The output should be all lines of the entries below in which the word "accomplish" occurs.

#### Excerpted data
------------------------------------

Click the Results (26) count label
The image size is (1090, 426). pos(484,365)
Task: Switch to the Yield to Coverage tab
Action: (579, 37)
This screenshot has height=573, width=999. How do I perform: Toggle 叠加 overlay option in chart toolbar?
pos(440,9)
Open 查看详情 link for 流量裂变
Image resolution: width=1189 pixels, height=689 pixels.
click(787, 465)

------------------------------------

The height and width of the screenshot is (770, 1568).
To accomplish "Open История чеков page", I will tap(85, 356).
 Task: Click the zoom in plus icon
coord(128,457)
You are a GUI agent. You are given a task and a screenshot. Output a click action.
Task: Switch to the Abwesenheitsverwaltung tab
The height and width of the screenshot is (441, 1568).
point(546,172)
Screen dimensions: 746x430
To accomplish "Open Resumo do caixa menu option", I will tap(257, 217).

------------------------------------

#### Exercise solution
To accomplish "Open История чеков page", I will tap(85, 356).
To accomplish "Open Resumo do caixa menu option", I will tap(257, 217).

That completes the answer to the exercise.